Kay Scarpetta is a wonderful heroine, and Cornwell is a terrific writer. I hope the next installment (and I do hope Cornwell writes another installment) in this series has more resolution, and perhaps a bit more excitement. A happy ending may not be in Scarpetta's future, but let's hope she can have at least one happy moment.
★ ☆ ☆ ☆ ☆
joost
Reading this book made me question if I'm getting senile, even though up until now I think I'm fine. I kept asking myself if I missed something because the book jumped from character to character and scene to scene with what seemed to me no rhyme or reason. I was listening to it on CD so I couldn't go back and re-read the past few pages to see how (or if) things fell into continuity. Now that I've managed to finish it I see that they didn't. The multiple personality (that even involved a different sex) was a cheap way to end a book that I think even the author was bored silly with. I've concluded that I'm fine but I am still concerned that I was stupid enough to waste time reading to the end hoping at some point it would make sense. It never does.
★ ★ ☆ ☆ ☆
sunnie
It is just me are have these bitter, unhappy characters gotten more bitter and unhappy...I did not think it was possible quite frankly. Cornwell has Scarpetta, Marino, and Lucy, act surly toward everyone, I can only assume that Ms. Cornwell is not altogether happy and it has poisoned her characters.
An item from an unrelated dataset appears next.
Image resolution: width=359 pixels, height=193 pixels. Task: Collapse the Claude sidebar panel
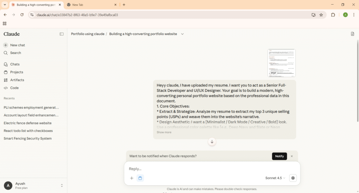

It's like they perpetually wake up on the wrong side of the morgue. As far as the book, well it's fair, the story has a nice pace and I found much of it interesting, though much of it seems implausable and the ending is abrupt, but I must say, as always, Ms. Cornwell does her homework when it comes to forensics. The book itself feels like, less of a thriller, more of a narrative of the main characters current lives, it's an odd read and I've read all of her Scarpetta books, it has some gory surprises I assure you, but the psychopath seems like a bit of an afterthought, though the final twist is a nice touch, but leaves a few holes so to speak. If you enjoy this series, you should read this book, if for no other reason than to find out about the main characters, but be forewarned that Cornwell has lost her mojo and this current book pales in comparison to her best work. Scarpetta has become so bitter and unlikeable and that is sad, as far as Marino, I always cringe when I think that he could be a caracature of someone Ms. Cornwell knew when she worked at the Virgina crime lab...now that's scary. Ms. Cornwell needs to lighten these charactures up, I realize they work in morgue, but they are not IN it.
★ ☆ ☆ ☆ ☆
rachel brown
Kay Scarpetta, Lucy, Marino, and Benton are back and as miserable as ever. Without any transition or explanation about what has passed since the last book, Lucy now owns a Forensic Academy where she employs Kay and Marino and where they teach others the tricks of their trade. Lucy is also upset about the death of a man we have never heard of before and it seems that somehow, because of him, she is sick. Kay and Benton's relationship is still on the rocks and they act as though it is a tedious chore to even try to make it work. Marino is miserable and depressed and not getting along at all with Kay. Haven't heard anything about a bad guy or a mystery yet? That's because the book centers almost completely around the foursome's pathetic lives with a mystery as a sidenote. The mystery isn't even very good and in the end is concluded in a very disappointing way.

Cornwell has completely lost her edge. It's not coming back. These books continue to get worse and worse. After being a huge fan of the series for so long it is sad for me to say goodbye, but buying these books is truly a waste of money. The characters continue to be miserable and not do anything to try to get better. The mysteries that the books used to be based around now play second fiddle to the characters pathetic interactions. The plot leaves many questions unanswered, but sadly, I don't really need them answered to leave this book behind.